Hyperpolarized 129 Xe MRI (Xe-MRI) is increasingly used to image the structure and function of the lungs. Because 129 Xe imaging can provide multiple contrasts (ventilation, alveolar airspace size, and gas exchange), imaging often occurs over several breath-holds, which increases the time, expense, and patient burden of scans. We propose an imaging sequence that can be used to acquire Xe-MRI gas exchange and high-quality ventilation images within a single, ~10 s breath-hold. This method uses a radial 1-point Dixon approach to sample dissolved 129 Xe signal, which is interleaved with a 3D spiral ("FLORET") encoding pattern for gaseous 129 Xe.
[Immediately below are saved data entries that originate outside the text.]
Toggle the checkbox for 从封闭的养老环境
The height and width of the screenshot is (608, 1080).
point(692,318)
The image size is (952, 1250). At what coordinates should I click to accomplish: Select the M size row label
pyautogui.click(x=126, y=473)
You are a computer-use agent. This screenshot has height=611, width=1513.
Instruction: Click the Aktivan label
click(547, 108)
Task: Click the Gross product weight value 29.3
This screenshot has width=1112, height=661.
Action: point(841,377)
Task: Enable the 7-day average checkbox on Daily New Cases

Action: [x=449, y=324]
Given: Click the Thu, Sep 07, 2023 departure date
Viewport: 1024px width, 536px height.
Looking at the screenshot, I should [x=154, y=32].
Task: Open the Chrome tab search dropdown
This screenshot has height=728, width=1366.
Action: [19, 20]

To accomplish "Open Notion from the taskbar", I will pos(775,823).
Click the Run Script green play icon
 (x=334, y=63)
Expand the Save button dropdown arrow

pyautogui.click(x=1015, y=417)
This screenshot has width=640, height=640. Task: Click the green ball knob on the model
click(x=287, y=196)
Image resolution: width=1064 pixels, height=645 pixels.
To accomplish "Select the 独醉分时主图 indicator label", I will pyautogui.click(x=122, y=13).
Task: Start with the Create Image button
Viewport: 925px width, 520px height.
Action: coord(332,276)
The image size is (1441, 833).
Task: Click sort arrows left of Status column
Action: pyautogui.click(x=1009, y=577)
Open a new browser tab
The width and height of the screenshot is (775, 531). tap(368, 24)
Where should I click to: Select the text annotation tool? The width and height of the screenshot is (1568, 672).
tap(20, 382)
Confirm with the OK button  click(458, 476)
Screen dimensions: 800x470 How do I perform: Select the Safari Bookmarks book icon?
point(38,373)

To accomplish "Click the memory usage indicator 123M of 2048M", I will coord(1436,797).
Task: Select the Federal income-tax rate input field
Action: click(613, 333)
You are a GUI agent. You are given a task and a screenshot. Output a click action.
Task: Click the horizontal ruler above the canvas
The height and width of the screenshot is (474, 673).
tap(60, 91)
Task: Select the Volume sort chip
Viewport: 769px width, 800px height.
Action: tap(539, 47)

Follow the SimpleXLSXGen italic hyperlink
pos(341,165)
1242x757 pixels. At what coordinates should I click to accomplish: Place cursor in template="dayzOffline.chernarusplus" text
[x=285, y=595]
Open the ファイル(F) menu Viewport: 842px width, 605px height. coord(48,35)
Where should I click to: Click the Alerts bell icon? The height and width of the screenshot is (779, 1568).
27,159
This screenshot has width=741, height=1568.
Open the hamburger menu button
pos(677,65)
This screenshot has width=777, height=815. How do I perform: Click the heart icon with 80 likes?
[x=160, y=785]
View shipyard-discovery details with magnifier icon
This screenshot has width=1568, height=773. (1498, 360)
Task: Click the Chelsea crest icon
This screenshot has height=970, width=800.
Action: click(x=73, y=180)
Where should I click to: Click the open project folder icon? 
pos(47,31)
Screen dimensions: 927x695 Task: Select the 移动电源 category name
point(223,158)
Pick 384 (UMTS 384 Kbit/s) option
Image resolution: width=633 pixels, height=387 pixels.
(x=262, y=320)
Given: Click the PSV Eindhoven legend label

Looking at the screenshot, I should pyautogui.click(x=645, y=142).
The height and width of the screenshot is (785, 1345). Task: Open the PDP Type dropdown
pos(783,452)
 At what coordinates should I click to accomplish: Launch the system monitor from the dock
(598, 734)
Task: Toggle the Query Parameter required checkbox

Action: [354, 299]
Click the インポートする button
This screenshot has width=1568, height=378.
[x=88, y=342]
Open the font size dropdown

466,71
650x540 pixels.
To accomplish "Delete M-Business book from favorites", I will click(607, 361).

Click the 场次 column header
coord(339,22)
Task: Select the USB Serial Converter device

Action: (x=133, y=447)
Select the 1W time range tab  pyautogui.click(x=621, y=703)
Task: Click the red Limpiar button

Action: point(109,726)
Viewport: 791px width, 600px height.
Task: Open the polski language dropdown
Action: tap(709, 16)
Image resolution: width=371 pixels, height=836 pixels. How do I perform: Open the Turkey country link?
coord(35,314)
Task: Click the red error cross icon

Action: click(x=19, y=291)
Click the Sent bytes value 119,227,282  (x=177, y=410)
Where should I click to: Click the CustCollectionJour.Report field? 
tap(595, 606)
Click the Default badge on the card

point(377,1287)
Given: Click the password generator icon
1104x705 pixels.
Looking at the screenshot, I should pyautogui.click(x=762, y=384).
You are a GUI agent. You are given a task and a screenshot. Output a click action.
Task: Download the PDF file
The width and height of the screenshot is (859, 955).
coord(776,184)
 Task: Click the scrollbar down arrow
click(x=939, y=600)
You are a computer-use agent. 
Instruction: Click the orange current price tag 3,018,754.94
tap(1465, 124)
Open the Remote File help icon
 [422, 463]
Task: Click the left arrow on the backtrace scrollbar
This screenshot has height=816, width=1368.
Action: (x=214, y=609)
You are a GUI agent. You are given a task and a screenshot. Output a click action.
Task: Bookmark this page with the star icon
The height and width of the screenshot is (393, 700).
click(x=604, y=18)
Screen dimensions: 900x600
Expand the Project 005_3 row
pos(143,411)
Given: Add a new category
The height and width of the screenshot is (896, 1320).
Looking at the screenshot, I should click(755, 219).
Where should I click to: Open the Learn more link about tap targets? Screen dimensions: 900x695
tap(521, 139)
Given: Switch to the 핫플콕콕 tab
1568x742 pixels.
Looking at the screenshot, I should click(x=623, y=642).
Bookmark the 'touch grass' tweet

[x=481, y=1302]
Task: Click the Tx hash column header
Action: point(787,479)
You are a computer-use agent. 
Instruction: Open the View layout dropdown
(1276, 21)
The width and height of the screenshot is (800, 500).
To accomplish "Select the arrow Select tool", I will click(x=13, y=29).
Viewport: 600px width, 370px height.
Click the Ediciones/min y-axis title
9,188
Thus, ventilation images are obtained at higher nominal spatial resolution (4.2 x 4.2 x 4.2 mm3 ) compared to gas-exchange images (6.25 x 6.25 x 6.25 mm3 ), both competitive with current standards within the Xe-MRI field. Moreover, the short 10 s Xe-MRI acquisition time allows for 1 H "anatomic" images used for thoracic cavity masking to be acquired within the same breath-hold for a total scan time of ~14 s. Images were acquired using this single-breath method in 11 volunteers (N = 4 healthy, N = 7 post-acute COVID). For 11 of these subjects, a separate breath-hold was used to acquire a "dedicated" ventilation scan and 5 had an additional "dedicated" gas exchange scan. The images acquired using the single-breath protocol were compared to those from dedicated scans using Bland-Altman analysis, intra-class correlation (ICC), structural similarity, peak SNR (PSNR), Dice coefficients, and average distance. Imaging markers from the single-breath protocol showed high correlation with dedicated scans (Ventilation Defect Percent, ICC = 0.77, p = 0.01, membrane/gas, ICC = 0.97, p = 0.001, and red blood cell/gas, ICC = 0.99, p < 0.001). Images showed good qualitative and quantitative regional agreement. This single-breath protocol enables the collection of essential Xe-MRI information within one breath-hold, simplifying scanning sessions and reducing costs associated with Xe-MRI.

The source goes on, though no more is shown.